start DATASET ENTRIES
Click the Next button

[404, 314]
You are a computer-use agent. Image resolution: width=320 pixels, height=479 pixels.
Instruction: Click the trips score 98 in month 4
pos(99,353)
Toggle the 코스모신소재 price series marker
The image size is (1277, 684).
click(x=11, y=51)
end DATASET ENTRIES
■ TASK REQUIREMENTS: Render the records above as a Markdown table with columns "Row" and "Line", one numbered row per line, with blank lines omitted.

■ RESPONSE:
| Row | Line |
|---|---|
| 1 | Click the Next button |
| 2 | [404, 314] |
| 3 | You are a computer-use agent. Image resolution: width=320 pixels, height=479 pixels. |
| 4 | Instruction: Click the trips score 98 in month 4 |
| 5 | pos(99,353) |
| 6 | Toggle the 코스모신소재 price series marker |
| 7 | The image size is (1277, 684). |
| 8 | click(x=11, y=51) |